* _WHAT YOU WILL DO_
Return the lines below exactly, please, from the one containing "You are a GUI" through the last one, both included, and leave out any pictures.
START MATERIAL SHOWN
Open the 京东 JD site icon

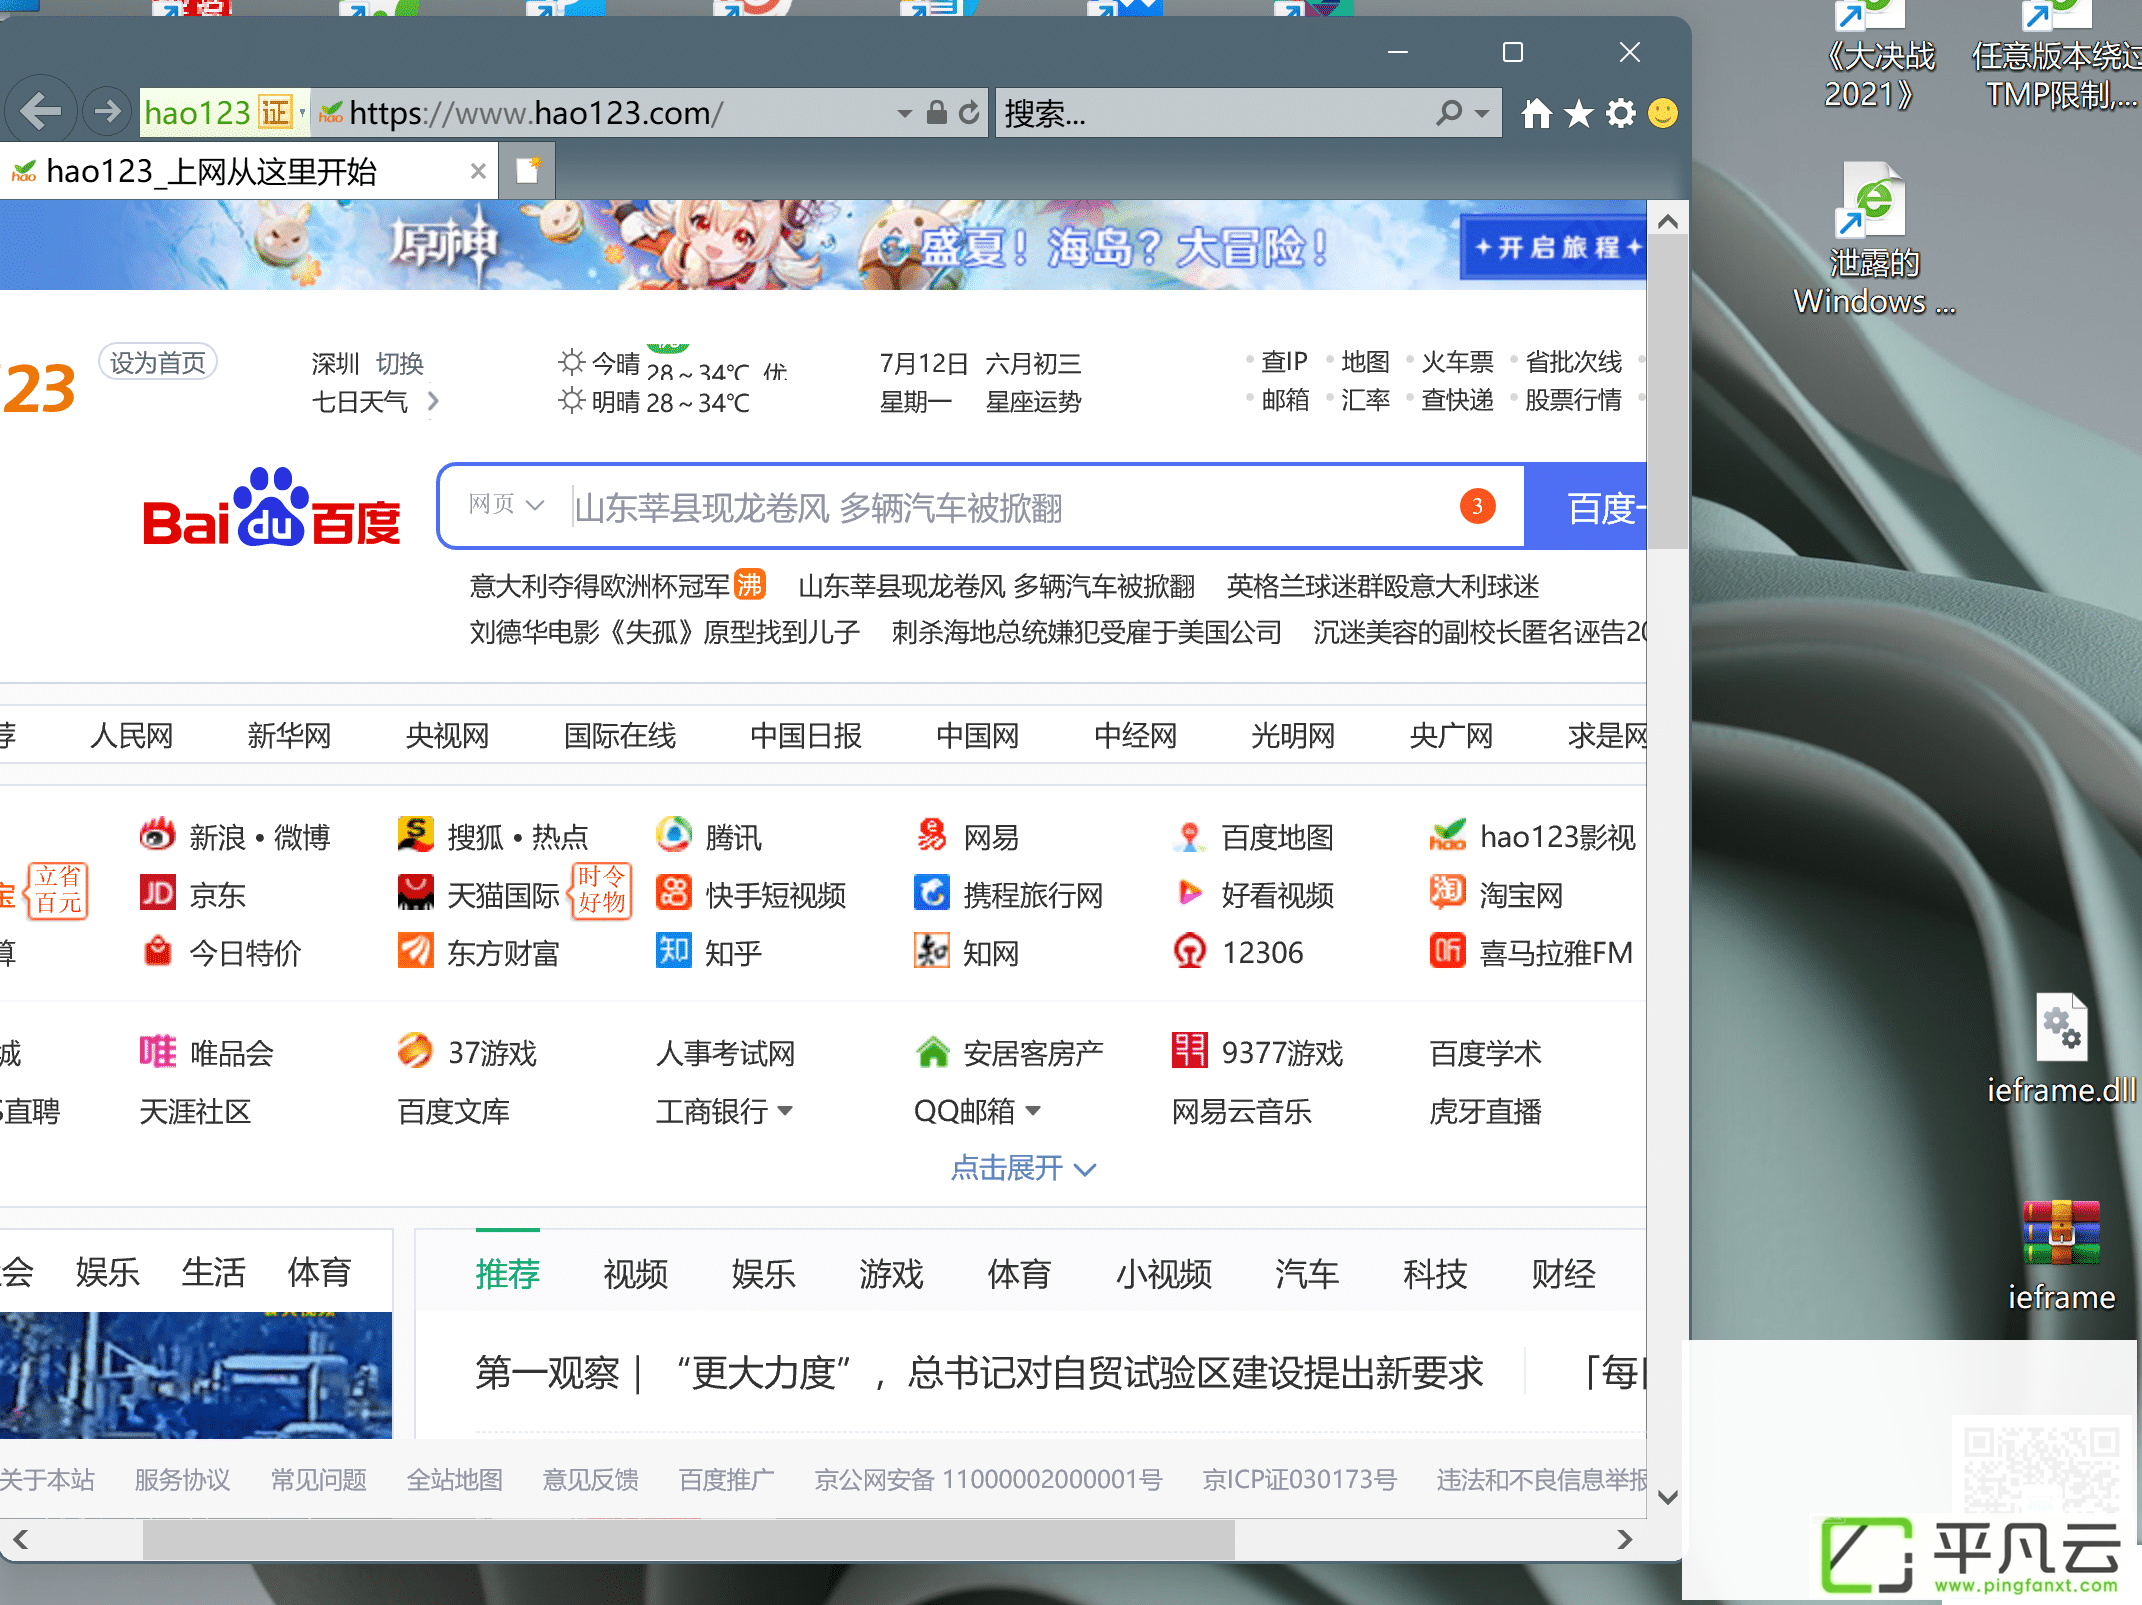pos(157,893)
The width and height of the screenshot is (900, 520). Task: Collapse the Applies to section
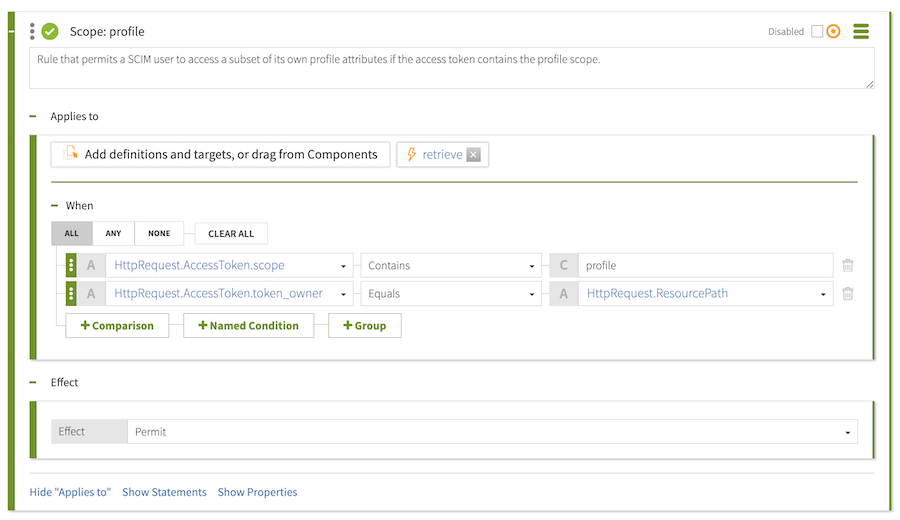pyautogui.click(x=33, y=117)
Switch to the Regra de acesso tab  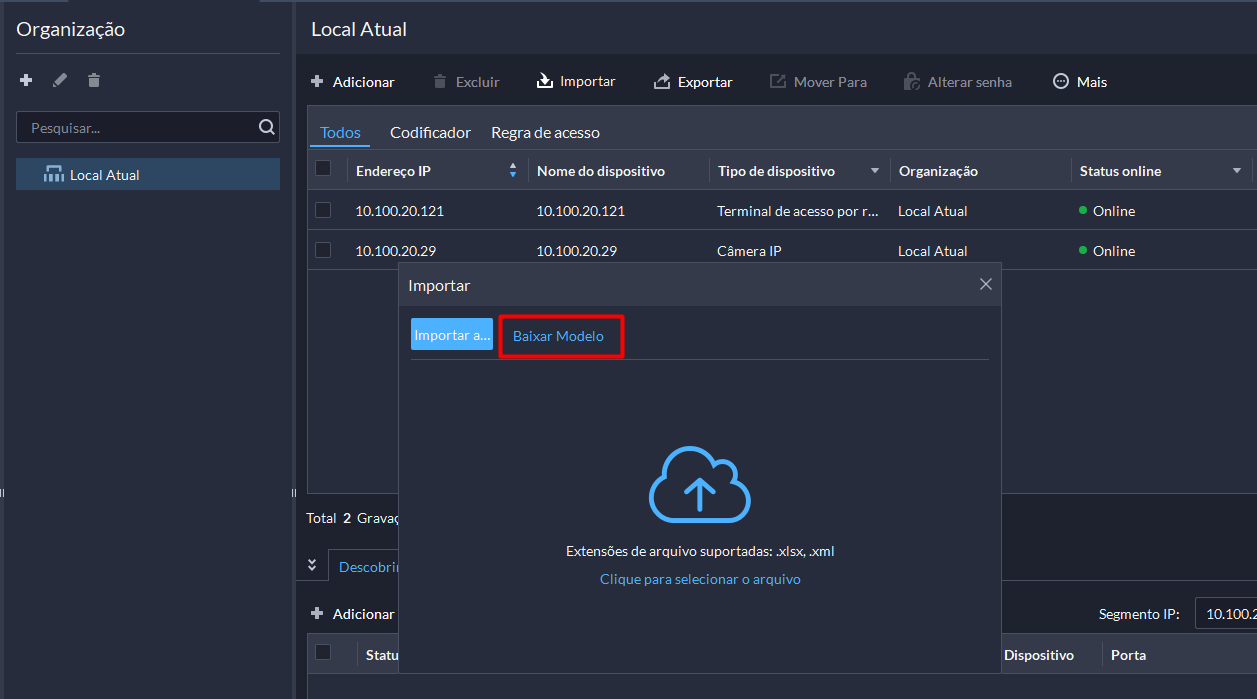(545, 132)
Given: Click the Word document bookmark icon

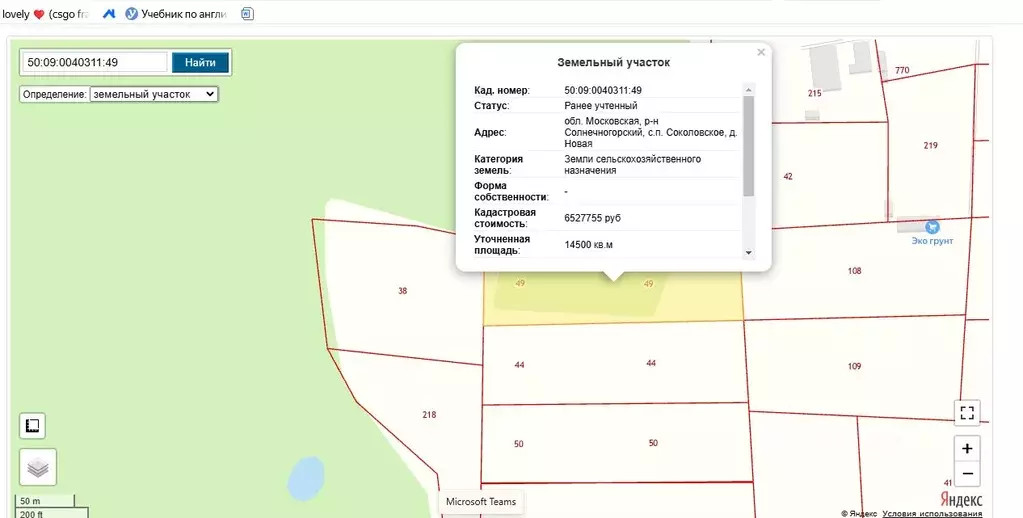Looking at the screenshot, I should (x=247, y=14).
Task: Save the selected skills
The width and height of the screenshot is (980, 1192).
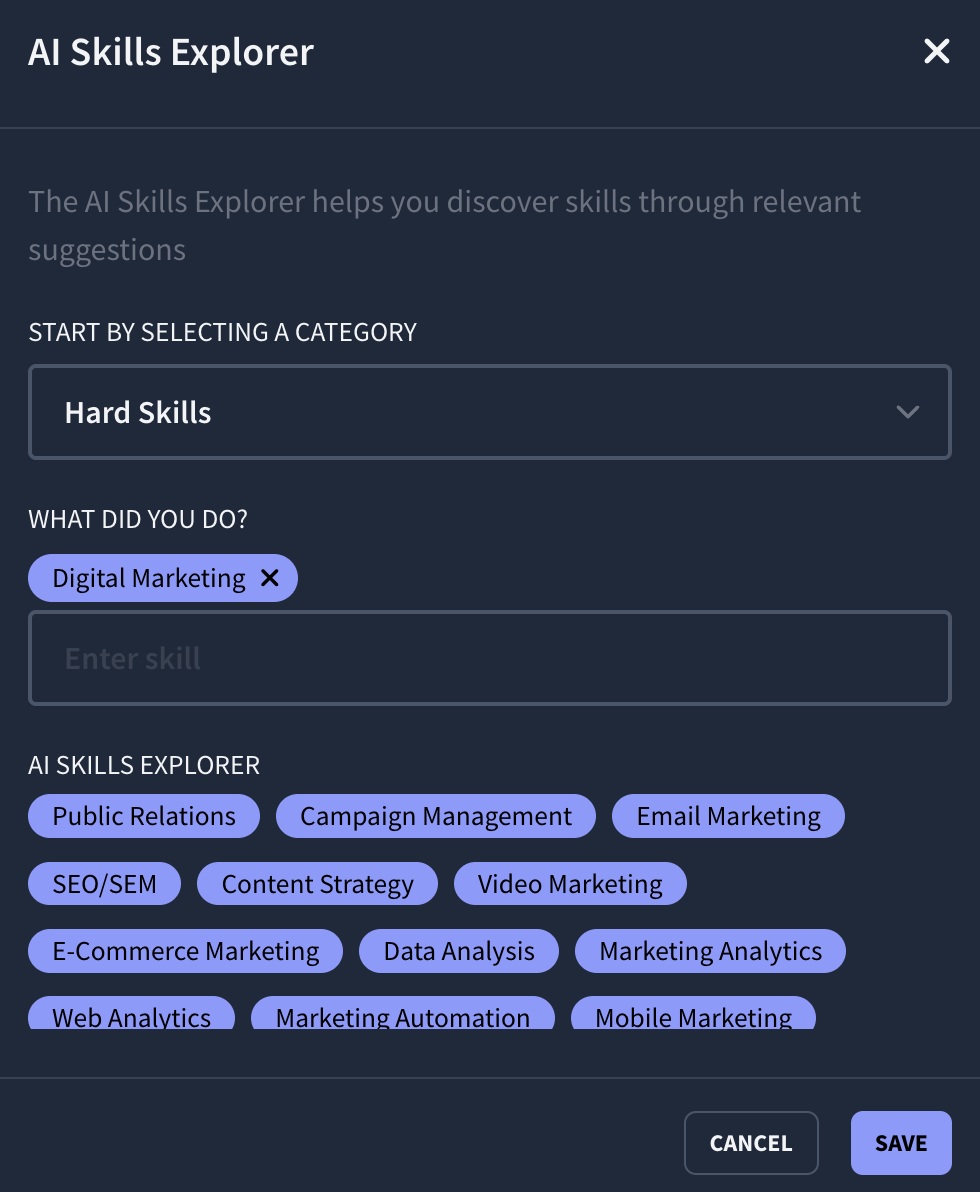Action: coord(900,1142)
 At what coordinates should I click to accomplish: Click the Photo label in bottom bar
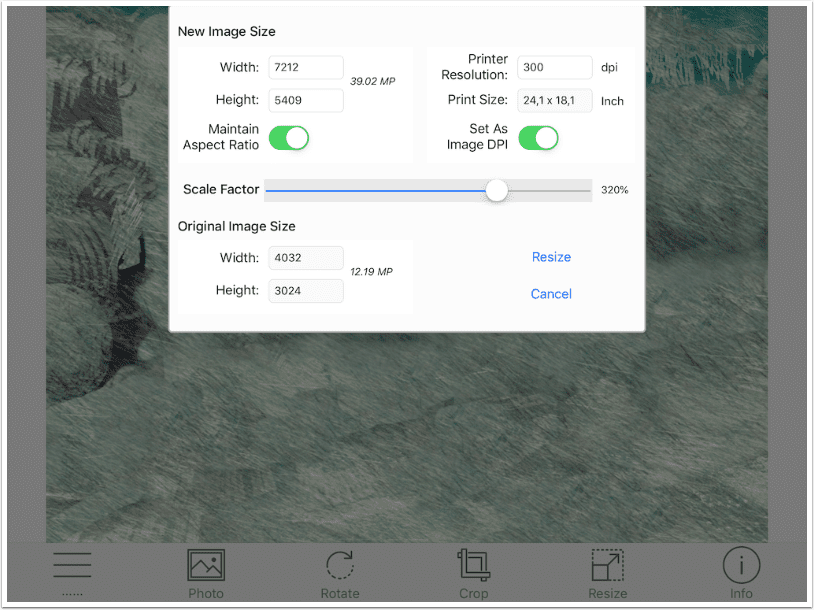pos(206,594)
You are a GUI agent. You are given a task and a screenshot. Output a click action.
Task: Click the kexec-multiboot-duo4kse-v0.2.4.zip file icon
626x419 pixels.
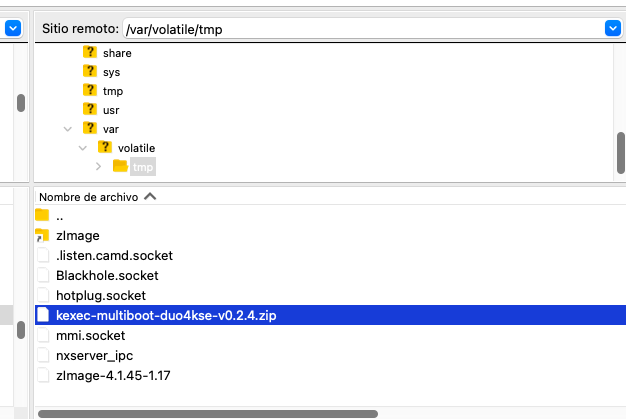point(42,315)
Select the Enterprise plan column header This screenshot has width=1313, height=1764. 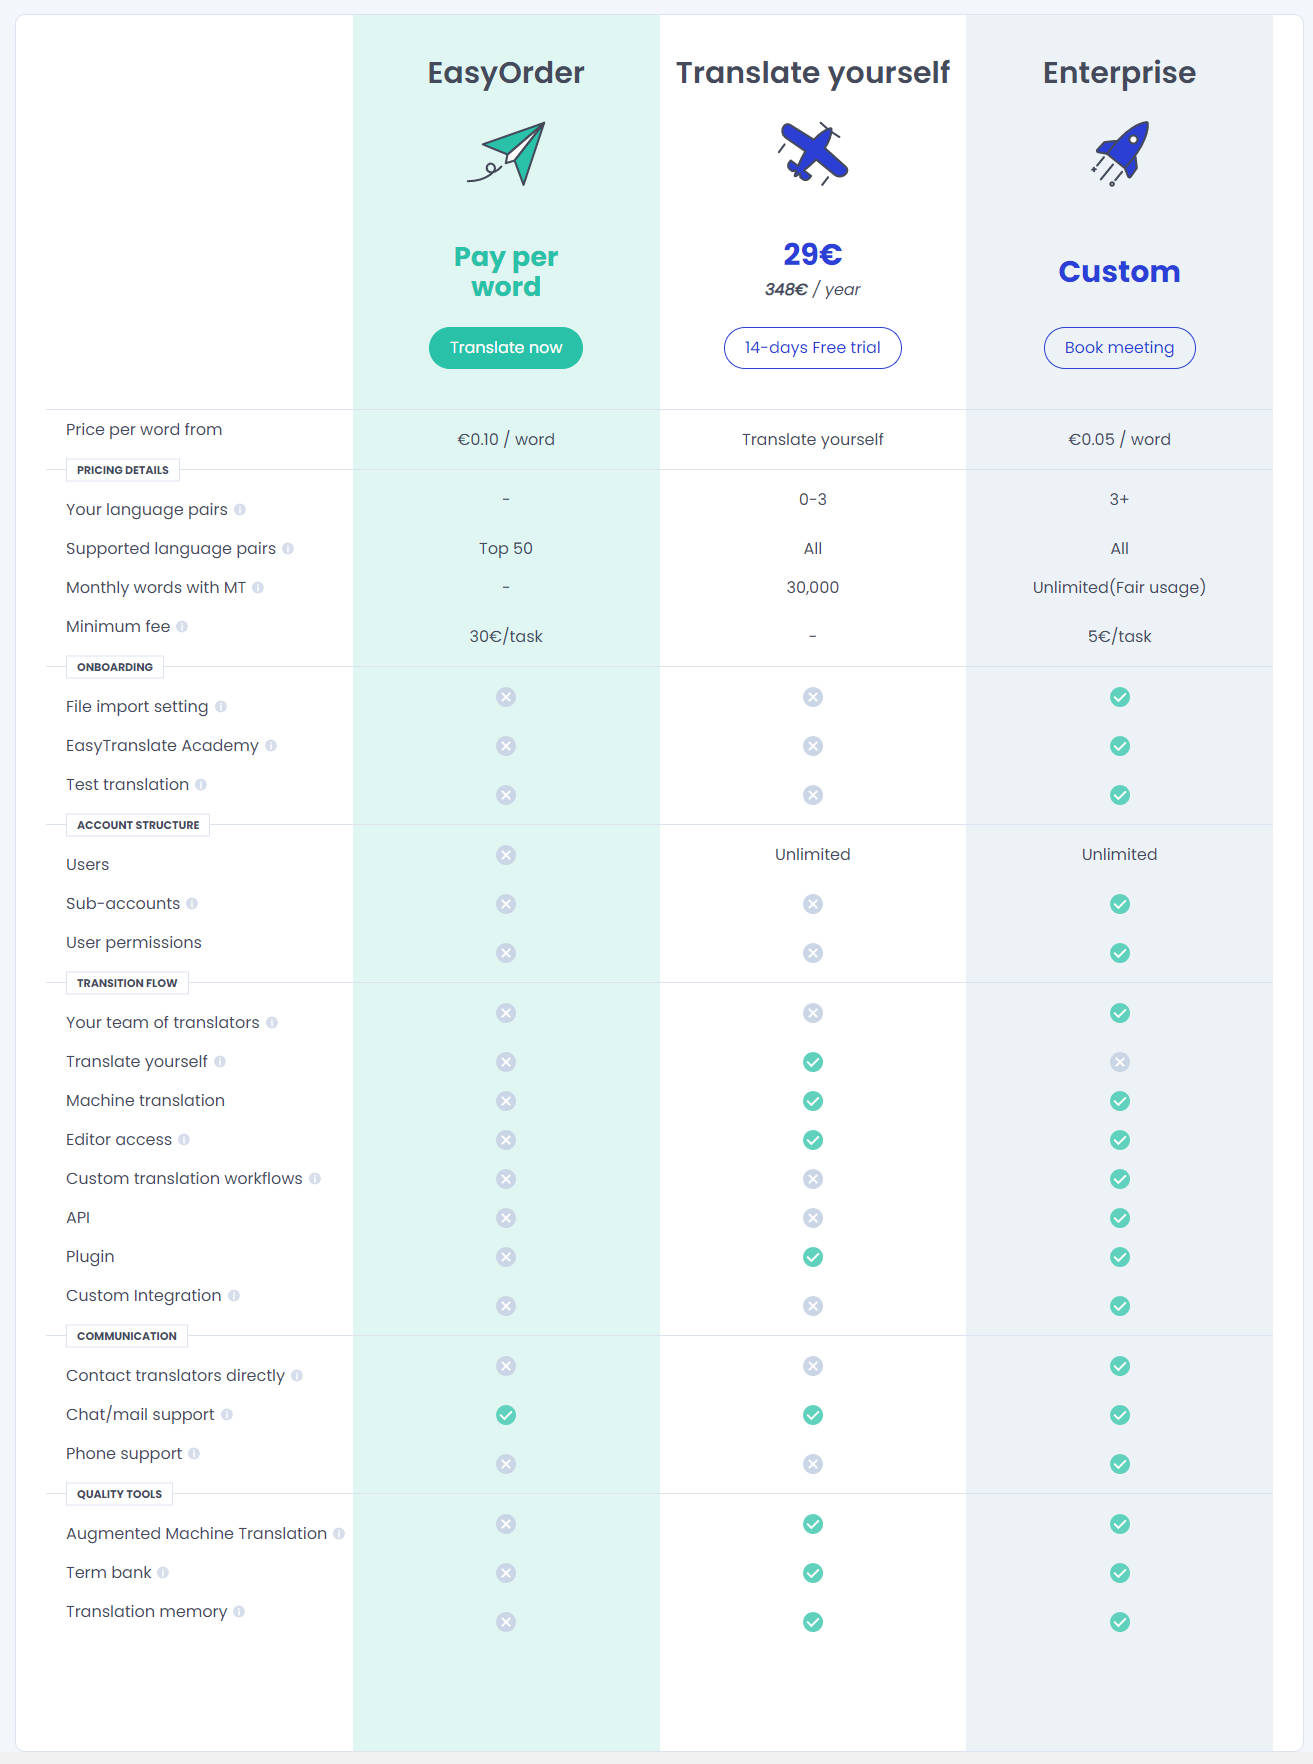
END MATERIAL SHOWN
* _SOLUTION TO THIS TASK_
You are a GUI agent. You are given a task and a screenshot. Output a click action.
Task: Click the kexec-multiboot-duo4kse-v0.2.4.zip file icon
626x419 pixels.
point(42,315)
Select the Enterprise plan column header This screenshot has width=1313, height=1764. 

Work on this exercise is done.